With advances in addressable memory, simultaneous multithreading and I/O handling, Intel's Nehalem microarchitecture allows IT managers to put even more VMs on a single physical system. But there is risk involved with putting too many virtual eggs in one physical basket, and data center managers must look to careful capacity planning, as well as monitoring and reporting tools, to prevent problems.

Intel's Nehalem microarchitecture-now officially known as the Intel Xeon 5500 series-offers advances in addressable memory, simultaneous multithreading and I/O handling, providing IT managers with the ability to put even more virtual machines on a single physical system. But as memory capacity and compute power increase and I/O overhead diminishes, what's the new VM limit on a single system? The answer may be the amount of risk your organization can tolerate in terms of putting a large number of virtual eggs in one physical basket.

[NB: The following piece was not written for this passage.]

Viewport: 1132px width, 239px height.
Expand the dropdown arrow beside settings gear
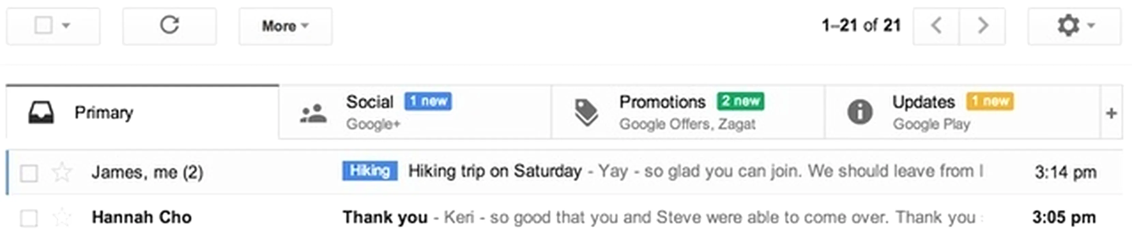pyautogui.click(x=1091, y=26)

To reduce risk, IT managers should place a premium on moving VMs to healthy physical systems and on data center management tools that monitor both the virtual and physical resources in the data center.

Several years ago, Intel introduced processor technology called FlexMigration that eases virtual-to-virtual machine movement across Intel processors of different generations. Combined with VMware's Extended VMotion-which overcomes limitations in the older, strict VMotion that required exactly matched physical processors-IT managers will have more options when it comes to migrating VMs. The trade-off is that VMs will be presented with a processor of the lowest-common-denominator feature set in the VMotion pool of physical systems.

IT managers who build on virtualization platforms that provide this kind of migration flexibility can reduce risk by ensuring that their VMs have someplace to run in case of unplanned downtime. Managers who want to demonstrate even greater foresight will take this a step further by ensuring that all the VM bolt holes have sufficient memory, bandwidth, compute and storage resources to support the business applications running on the VMs.

Reducing the risk of VM downtime also requires careful capacity planning to keep costs in line. This is where data center management tools come into play.

IT managers must implement tools that take physical and virtual machines into account when tracking CPU, memory, storage and network bandwidth. An accurate reporting of these resources is even more important for regulated enterprises or for organizations that implement tight security policies, where machine separation and stringent access management is a requirement.

To reduce VM downtime risk while controlling costs, I recommend that IT managers immediately implement data center management tools that provide some kind of trend reporting. Even if these trends provide only historic data with no prediction, this can be very useful information for understanding what is a normal workload for your data center. This provides a good basis for making equipment purchases and hypervisor and operating system licensing recommendations to business managers.